Le non meglio precisate “esigenze dalla produzione” dovrebbero portare l’istituzione scolastica a rivedere programmi e approcci disciplinari in modo da preparare adeguatamente i discenti alle “sfide” del mondo del lavoro. Non solo giovinezza, maturità e, dopo la Fornero, gran parte della vecchiaia, ma anche l’adolescenza se non addirittura l’ultima infanzia dovrebbero essere dedicate al lavoro (o alla sua spasmodica ricerca). Di conseguenza, la crescita di individui in grado di ragionare e, perciò stesso, capaci di adattarsi magari creativamente e autonomamente a nuove esigenze e necessità, nella consapevolezza che il lavoro è un diritto / dovere della cittadinanza, non deve più essere la “mission” della scuola; no, questa deve formare (o condizionare?), eterodiretta dalle “realtà del territorio”, le nuove leve del lavoro, posto che le imprese hanno deciso di non spendere più per la formazione anche perché l’ideale perseguito è il lavoratore a chiamata, altrimenti detto usa e getta. La formazione, specie se continua, deve essere un costo sociale e la scuola, segnatamente quella tecnica e professione, lo deve coprire. La realtà poi dimostra che gran parte delle imprese introducono tecnologie che abbisognano di manodopera per nulla qualificata, con mansioni elementari e ripetitive e perciò stesso facilmente sostituibile anche con lavoratori stranieri, ma tant’è …

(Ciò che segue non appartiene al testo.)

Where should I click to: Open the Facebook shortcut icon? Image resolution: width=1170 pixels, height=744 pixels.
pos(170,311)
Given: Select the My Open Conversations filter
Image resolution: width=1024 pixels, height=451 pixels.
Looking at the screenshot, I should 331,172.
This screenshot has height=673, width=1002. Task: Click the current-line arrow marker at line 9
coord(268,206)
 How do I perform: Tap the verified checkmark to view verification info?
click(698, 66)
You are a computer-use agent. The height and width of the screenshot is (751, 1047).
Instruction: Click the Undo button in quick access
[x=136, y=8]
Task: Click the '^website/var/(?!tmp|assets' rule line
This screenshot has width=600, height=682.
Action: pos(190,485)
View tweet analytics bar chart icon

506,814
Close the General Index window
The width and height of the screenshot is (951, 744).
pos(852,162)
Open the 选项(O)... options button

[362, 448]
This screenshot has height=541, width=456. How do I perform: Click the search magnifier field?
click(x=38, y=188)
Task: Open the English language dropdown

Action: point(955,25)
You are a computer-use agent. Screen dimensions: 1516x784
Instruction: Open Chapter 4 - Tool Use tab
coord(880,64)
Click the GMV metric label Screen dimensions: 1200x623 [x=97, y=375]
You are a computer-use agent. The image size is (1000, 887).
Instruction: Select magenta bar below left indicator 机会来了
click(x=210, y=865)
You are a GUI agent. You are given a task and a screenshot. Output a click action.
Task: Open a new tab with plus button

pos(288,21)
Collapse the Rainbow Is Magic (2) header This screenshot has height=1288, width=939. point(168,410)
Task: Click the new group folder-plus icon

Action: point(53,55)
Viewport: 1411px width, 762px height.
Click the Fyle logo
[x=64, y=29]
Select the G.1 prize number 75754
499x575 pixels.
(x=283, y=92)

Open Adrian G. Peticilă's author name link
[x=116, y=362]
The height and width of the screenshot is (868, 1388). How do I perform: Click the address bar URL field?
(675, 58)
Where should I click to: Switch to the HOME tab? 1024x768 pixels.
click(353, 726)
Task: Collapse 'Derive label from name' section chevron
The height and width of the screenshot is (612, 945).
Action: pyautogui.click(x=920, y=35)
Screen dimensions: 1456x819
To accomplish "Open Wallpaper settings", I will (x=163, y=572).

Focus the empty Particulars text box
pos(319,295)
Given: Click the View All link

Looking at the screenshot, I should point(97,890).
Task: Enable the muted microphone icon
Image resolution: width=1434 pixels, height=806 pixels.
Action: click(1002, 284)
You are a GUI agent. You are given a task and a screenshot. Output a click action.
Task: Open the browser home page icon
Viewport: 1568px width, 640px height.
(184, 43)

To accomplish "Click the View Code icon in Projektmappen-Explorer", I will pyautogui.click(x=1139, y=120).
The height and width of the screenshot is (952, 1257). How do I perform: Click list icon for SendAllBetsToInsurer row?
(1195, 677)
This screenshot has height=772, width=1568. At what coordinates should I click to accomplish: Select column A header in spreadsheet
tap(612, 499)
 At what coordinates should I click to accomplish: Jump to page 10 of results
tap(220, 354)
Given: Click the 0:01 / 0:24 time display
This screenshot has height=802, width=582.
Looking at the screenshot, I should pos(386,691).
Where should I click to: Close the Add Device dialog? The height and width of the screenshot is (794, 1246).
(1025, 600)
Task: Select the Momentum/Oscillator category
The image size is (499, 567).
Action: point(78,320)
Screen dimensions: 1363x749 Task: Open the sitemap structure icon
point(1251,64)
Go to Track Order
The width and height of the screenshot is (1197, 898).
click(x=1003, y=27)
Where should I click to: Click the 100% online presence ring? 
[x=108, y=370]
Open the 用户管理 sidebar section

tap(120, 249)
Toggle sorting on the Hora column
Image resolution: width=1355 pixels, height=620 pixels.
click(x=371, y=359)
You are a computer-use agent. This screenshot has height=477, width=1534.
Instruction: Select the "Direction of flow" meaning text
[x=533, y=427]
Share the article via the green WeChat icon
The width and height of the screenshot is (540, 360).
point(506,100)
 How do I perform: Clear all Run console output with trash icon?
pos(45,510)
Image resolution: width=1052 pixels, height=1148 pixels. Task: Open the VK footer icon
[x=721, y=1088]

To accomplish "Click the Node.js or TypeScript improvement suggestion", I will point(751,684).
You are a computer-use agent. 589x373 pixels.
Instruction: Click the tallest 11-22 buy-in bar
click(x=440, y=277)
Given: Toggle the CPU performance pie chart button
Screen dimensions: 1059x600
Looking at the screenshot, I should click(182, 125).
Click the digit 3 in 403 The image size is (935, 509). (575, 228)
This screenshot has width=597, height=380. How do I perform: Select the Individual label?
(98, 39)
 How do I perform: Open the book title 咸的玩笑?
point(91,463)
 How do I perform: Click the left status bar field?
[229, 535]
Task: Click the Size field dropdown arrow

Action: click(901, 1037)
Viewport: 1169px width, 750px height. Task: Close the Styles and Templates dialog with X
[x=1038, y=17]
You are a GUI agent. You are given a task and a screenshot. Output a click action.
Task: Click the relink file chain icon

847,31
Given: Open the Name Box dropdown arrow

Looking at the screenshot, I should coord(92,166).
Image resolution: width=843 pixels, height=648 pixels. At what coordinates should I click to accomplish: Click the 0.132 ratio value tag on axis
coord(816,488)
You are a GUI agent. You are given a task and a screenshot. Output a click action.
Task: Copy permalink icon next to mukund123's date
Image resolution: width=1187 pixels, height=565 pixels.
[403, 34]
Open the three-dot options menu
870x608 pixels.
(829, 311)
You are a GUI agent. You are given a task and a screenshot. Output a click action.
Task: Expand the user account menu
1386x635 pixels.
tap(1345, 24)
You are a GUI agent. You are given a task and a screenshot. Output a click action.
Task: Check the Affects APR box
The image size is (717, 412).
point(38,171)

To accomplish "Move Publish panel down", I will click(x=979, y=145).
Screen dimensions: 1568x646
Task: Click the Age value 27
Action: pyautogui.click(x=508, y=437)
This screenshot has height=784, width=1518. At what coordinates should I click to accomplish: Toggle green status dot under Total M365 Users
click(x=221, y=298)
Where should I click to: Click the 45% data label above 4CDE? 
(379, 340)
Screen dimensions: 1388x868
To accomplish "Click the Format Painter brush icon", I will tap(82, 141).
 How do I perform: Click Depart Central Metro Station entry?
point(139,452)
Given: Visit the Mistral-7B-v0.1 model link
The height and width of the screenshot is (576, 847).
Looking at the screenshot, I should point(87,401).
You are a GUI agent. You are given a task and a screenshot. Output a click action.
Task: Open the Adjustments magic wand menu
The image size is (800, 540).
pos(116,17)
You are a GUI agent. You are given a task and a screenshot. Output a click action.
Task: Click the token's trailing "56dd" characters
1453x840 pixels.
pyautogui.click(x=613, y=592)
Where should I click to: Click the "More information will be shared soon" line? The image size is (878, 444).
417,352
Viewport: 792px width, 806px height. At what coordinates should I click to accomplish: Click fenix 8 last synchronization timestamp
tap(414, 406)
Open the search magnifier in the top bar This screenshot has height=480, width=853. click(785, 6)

In questo rilevo tanta voglia di una sorta di “totalitarismo del lavoro” sicuramente incoerente se si analizza la continua, incessante e spasmodica evoluzione del sistema produttivo non permette la cristallizzazione in figure professionali precostituite di intere generazioni di lavoratori, pena la loro precoce obsolescenza. La robotizzazione e/o la standardizzazione di gran parte del ciclo produttivo che risparmia lavoro ed elimina professionalità, poi, pone un altri ordini di problemi, tra cui quello relativo alla distribuzione del prodotto che non può più essere legata al lavoro svolto, pena l’ampliarsi degli strati di working poor. Ma qui il discorso si amplia, coinvolgendo natura e struttura delle classi sociali.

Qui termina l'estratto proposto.